La Federación de Profesionales de la Salud de la República Argentina y la Asociación Sindical de Profesionales de la Salud de la Provincia de Buenos Aires (CICOP-CTA) se movilizaron para exigir la restitución del servicio de medicina preventiva del hospital de San Isidro y el cese de la persecución contra los médicos que denunciaron la utilización como cobayos de pacientes de ese hospital.
En dialogo con ACTA el titular de FESPROSA, Jorge Yabkowski, explicó que “con los pacientes afectados reclamamos la restitución del área de Medicina Preventiva y Social y Primaria que fue desplazada de la sede del Hospital de San Isidro como represalia a una denuncia realizada por los médicos respecto a la aplicación de un protocolo ilegal para tratar la Gripe Porcina".
He aquí parte de la charla mantenida con el dirigente de la Mesa Nacional de la CTA:
¿Para decirlo claramente estuvieron experimentando con los pacientes como cobayos?
Por indicación del director del nosocomio y con el visto bueno del intendente Gustavo Posse se empezó a practicar en el hospital “Dr Miguel Angel Posse” un tratamiento no aprobado por la Organización Mundial de la Salud que consistía en la internación de todos los pacientes con gripe A a los que se suministraba doble dosis de Tamiflu y corticoides por vía endovenosa. Se hizo sin el consentimiento de los pacientes, aplicando un protocolo ilegal.
¿Entonces?
Dicho en otras palabras, se violaron los derechos humanos de los enfermos. Ante lo sucedido, la CICOP exigió al Intendente Gustavo Posse que diera explicaciones. No sólo nos la dio sino que respondió trasladando a los denunciantes, entre los que está nuestro secretario gremial a 40 cuadras del Hospital. También los pacientes que se atendían con los denunciantes fueron derivados al Centro de Atención Primaria Muñiz.
¿De qué manera afecto la medida a los propios pacientes?
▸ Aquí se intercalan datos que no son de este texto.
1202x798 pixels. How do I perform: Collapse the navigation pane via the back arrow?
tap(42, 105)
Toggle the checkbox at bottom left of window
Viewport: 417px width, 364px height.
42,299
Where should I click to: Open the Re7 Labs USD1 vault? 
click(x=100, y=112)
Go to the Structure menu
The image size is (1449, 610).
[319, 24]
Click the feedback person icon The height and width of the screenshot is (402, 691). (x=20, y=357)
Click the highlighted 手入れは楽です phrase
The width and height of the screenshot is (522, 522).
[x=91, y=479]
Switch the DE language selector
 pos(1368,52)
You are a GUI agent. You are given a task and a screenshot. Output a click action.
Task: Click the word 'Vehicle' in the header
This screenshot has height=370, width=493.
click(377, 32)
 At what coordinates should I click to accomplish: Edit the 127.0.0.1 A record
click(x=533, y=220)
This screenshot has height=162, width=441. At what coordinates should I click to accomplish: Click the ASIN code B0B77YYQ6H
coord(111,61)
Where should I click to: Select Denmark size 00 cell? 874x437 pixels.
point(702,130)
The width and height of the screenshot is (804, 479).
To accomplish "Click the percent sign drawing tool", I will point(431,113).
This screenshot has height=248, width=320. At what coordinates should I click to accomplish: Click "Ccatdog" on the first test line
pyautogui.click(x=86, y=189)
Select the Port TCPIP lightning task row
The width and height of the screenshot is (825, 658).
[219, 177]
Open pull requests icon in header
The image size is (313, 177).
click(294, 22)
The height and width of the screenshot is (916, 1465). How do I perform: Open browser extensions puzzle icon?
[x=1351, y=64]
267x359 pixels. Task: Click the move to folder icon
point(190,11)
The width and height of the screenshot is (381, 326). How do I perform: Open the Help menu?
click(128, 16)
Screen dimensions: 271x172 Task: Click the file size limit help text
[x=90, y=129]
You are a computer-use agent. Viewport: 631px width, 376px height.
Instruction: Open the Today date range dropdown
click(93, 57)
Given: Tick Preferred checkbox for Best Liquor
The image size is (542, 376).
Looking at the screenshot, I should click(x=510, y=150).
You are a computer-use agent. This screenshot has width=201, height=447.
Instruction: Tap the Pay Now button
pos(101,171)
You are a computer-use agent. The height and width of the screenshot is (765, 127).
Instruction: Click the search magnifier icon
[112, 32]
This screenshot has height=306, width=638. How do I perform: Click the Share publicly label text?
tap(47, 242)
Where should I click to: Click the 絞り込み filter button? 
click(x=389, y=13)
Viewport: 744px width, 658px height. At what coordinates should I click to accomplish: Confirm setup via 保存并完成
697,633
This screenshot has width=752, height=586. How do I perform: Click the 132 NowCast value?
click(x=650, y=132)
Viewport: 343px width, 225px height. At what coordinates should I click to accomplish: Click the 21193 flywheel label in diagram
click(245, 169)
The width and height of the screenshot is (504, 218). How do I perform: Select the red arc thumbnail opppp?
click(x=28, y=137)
Se trata de personas que requieren atención integral, lo que implica la posibilidad de ordenarles radioagrafias, análisis de laboratorio, interconsultas en el momento o internación. Hasta para obtener los medicamentos, ahora esos pacientes tienen en muchos casos que recorrer cuarenta cuadras.
¿Hubo alguna reacción de parte de la comunidad?
Los pacientes se dirigieron al intendente denunciando que cuando fueron a atenderse se encontraron que el área había desaparecido. La trasladaron con urgencia, al otro día de la denuncia. En su nota señalan que es poco creíble que el traslado se haya realizado para protegerlos de la fiebre porcina ya que igual tienen que ir al nosocomio, por ejemplo, para retirar sus medicamentos.
¿Qué pasa con los afectados por el tratamiento en cuestión?
Ya hay 150 con síntomas adversos, gastritis, infección con hongos por la aplicación de corticoides. Seguimos exigiendo que se deje de experimentar con la gente. Inclusive la Defensoría del Pueblo abrió un expediente de oficio para investigar el caso.
¿Qué objetivo persigue este tipo de experimentaciones?
Pensamos que detrás de esto hay algún grupo de médicos que utiliza el brote de fiebre porcina para concretar un tratamiento experimental que de tener suerte presentarán en algún Congreso como una nueva panacea. Por suerte no hay enfermos graves ni muertos, pero no se puede jugar así con la salud de la gente.